REQUIRED TASK: Count the lines in the material below that contain the string "Instruction", treating uppercase and lowercase as different, and reply with only the number.

RECORDS PROVIDED:
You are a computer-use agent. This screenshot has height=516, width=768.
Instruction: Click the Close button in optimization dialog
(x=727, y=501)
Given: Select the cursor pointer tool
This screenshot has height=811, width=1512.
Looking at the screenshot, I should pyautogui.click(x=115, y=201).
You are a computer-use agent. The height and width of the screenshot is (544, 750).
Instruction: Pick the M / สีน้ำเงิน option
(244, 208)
==
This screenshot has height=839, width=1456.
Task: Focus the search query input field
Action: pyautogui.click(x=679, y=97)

FINAL ANSWER: 2